Does the description disclose side effects, auth requirements, rate limits, or destructive behavior?

With no annotations provided, the description carries full burden for behavioral disclosure. It states this is a read operation ('Return'), but doesn't mention authentication requirements, rate limits, error conditions, or what constitutes 'session info' (e.g., user identity, permissions, expiration). The description is minimal and lacks important behavioral context.

Agents need to know what a tool does to the world before calling it. Descriptions should go beyond structured annotations to explain consequences.

Conciseness5/5

Is the description appropriately sized, front-loaded, and free of redundancy?

The description is a single, efficient sentence that states the core purpose without unnecessary words. It's appropriately sized for a simple retrieval tool and front-loads the essential information.

Shorter descriptions cost fewer tokens and are easier for agents to parse.

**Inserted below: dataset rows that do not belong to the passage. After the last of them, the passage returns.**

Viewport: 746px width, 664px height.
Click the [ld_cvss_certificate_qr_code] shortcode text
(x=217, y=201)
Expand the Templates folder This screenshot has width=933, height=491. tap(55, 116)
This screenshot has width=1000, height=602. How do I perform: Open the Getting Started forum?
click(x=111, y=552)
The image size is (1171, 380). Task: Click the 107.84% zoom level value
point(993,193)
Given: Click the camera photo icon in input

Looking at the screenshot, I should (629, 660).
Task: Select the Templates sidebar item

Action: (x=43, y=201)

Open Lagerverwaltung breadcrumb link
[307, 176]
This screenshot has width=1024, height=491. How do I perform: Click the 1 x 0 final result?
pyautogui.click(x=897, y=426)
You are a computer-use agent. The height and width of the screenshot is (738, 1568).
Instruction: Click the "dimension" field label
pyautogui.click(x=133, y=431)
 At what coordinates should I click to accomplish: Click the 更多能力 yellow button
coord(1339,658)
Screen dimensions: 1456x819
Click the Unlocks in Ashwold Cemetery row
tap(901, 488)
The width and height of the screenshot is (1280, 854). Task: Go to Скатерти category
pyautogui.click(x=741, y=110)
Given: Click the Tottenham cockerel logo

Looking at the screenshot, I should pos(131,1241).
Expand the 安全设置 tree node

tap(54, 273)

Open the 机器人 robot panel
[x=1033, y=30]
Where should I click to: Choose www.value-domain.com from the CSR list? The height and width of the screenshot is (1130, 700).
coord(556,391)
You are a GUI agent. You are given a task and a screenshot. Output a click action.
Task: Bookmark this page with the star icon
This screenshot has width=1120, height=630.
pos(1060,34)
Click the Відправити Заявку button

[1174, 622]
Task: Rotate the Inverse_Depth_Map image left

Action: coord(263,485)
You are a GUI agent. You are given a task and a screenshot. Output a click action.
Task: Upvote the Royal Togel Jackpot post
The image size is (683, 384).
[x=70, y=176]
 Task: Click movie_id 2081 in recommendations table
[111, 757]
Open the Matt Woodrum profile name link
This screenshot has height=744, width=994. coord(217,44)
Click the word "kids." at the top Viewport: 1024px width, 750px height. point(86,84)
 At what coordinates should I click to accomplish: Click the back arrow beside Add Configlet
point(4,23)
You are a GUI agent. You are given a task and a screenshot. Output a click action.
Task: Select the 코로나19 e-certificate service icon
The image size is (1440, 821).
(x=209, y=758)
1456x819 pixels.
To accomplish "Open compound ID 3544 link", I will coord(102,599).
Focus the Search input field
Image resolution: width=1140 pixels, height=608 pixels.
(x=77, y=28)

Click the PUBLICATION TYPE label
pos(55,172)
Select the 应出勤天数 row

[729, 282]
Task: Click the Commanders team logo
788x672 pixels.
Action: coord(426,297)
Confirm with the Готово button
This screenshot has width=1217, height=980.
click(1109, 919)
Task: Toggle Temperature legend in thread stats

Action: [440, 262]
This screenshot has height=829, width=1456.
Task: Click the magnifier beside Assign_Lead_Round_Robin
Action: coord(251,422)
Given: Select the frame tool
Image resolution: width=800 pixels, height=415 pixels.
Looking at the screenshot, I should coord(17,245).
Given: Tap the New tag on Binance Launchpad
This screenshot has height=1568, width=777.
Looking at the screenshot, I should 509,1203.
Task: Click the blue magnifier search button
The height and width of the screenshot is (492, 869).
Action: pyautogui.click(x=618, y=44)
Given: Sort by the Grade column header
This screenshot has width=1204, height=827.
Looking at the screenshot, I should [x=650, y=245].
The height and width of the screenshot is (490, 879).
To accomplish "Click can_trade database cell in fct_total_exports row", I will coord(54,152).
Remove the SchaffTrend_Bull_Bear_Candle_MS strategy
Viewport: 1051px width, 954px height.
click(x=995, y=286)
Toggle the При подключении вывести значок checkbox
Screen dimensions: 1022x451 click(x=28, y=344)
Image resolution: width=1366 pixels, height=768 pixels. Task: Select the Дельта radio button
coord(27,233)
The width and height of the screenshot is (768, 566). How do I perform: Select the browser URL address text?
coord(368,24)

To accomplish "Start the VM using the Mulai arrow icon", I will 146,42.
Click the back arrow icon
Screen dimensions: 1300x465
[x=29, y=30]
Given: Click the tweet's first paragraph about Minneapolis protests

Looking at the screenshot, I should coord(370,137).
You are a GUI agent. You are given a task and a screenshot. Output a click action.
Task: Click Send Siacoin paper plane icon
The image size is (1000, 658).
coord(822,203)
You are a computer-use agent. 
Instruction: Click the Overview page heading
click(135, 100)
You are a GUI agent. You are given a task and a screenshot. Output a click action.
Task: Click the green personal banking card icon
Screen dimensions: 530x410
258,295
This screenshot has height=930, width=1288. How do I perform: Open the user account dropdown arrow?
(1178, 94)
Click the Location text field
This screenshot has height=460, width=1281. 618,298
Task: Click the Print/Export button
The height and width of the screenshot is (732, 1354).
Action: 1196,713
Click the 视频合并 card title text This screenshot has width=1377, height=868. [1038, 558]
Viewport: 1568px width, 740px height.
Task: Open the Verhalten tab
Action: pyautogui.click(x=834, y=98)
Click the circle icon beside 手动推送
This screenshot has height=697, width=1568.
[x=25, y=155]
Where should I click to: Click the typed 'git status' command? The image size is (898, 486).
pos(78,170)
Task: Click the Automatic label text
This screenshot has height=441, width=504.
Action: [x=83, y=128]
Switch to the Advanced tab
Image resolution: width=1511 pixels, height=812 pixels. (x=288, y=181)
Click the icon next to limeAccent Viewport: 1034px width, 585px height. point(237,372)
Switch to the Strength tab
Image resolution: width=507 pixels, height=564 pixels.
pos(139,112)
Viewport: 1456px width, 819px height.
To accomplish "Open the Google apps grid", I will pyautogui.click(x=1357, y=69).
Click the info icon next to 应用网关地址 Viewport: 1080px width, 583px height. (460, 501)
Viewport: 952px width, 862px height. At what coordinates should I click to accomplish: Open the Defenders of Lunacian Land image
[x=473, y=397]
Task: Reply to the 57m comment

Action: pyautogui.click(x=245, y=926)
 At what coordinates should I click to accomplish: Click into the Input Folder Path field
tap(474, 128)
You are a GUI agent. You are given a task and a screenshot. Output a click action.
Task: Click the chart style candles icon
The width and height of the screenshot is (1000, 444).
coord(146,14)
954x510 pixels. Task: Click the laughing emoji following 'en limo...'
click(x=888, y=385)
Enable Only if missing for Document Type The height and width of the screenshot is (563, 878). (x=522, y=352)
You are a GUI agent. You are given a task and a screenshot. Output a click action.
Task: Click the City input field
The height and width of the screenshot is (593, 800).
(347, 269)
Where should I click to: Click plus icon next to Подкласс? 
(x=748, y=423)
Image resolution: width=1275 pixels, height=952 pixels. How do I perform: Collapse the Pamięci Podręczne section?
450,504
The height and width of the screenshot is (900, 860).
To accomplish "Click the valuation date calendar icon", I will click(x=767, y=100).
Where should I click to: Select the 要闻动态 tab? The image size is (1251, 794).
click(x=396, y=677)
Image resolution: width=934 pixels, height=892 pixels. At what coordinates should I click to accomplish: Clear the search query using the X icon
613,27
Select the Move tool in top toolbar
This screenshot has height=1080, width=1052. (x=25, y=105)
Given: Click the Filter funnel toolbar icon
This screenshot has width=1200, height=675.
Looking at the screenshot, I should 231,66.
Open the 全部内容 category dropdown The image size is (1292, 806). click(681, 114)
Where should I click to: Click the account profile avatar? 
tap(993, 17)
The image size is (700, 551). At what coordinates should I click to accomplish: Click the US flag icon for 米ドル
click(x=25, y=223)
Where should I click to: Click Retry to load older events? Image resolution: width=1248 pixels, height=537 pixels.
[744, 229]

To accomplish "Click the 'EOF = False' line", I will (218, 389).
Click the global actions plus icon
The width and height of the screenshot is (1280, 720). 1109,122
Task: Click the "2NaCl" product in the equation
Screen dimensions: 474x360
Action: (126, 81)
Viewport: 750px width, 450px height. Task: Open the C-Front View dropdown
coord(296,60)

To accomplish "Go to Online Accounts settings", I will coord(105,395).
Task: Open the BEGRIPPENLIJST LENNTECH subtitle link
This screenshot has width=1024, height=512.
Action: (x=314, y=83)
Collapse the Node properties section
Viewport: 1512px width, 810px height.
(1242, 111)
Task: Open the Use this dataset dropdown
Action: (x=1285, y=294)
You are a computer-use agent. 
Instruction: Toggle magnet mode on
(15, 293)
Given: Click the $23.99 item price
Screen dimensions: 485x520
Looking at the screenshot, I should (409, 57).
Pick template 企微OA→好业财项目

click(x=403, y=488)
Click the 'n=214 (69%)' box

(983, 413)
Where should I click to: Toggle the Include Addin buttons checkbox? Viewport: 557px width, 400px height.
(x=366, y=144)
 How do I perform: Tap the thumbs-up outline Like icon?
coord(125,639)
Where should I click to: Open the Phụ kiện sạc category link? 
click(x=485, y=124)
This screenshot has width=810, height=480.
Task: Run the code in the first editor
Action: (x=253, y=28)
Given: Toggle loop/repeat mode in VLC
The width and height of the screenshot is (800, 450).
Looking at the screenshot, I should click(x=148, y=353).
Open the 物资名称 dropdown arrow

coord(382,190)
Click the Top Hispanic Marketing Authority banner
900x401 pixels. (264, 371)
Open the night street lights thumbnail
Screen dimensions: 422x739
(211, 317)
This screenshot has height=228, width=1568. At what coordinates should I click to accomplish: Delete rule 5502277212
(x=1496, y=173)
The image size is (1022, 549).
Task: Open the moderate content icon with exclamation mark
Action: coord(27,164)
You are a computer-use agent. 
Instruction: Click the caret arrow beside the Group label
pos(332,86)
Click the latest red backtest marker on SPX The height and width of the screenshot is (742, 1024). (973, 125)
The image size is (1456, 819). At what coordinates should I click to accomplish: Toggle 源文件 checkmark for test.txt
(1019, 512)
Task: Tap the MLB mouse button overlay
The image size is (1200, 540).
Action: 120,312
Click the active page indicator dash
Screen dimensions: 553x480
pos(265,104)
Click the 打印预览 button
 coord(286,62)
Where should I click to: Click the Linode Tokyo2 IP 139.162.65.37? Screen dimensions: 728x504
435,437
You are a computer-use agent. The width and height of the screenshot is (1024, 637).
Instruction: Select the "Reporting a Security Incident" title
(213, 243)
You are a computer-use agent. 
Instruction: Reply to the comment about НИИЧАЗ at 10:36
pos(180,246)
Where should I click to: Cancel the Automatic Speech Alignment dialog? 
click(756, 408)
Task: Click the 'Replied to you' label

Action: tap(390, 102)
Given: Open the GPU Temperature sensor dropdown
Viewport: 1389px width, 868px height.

Every sentence should earn its place.

Completeness3/5

Given the tool's complexity, does the description cover enough for an agent to succeed on first attempt?

Given the tool's simplicity (one optional parameter) and the presence of an output schema (which handles return values), the description is minimally adequate. However, with no annotations and a vague 'session info' concept, it lacks important context about what information is returned and under what conditions. The output schema existence prevents a lower score.

Complex tools with many parameters or behaviors need more documentation. Simple tools need less. This dimension scales expectations accordingly.

Parameters4/5

Does the description clarify parameter syntax, constraints, interactions, or defaults beyond what the schema provides?

The description mentions no parameters, while the schema has one parameter with 0% description coverage. Since there are zero parameters documented in the description, this meets the baseline of 4 for having no parameters to explain. The description doesn't need to compensate for schema gaps because it doesn't reference parameters at all.

Input schemas describe structure but not intent. Descriptions should explain non-obvious parameter relationships and valid value ranges.

Purpose4/5

Does the description clearly state what the tool does and how it differs from similar tools?

The description clearly states the tool's purpose with a specific verb ('Return') and resource ('session info'), and specifies the scope ('for the active requestrepo client'). It doesn't explicitly differentiate from sibling tools, but the purpose is unambiguous within this context.

Agents choose between tools based on descriptions. A clear purpose with a specific verb and resource helps agents select the right tool.

Usage Guidelines2/5

Does the description explain when to use this tool, when not to, or what alternatives exist?

The description provides no guidance on when to use this tool versus alternatives. There's no mention of prerequisites, typical use cases, or comparison with sibling tools that might also provide session-related information (though none are obviously named as such).

Agents often have multiple tools that could apply. Explicit usage guidance like "use X instead of Y when Z" prevents misuse.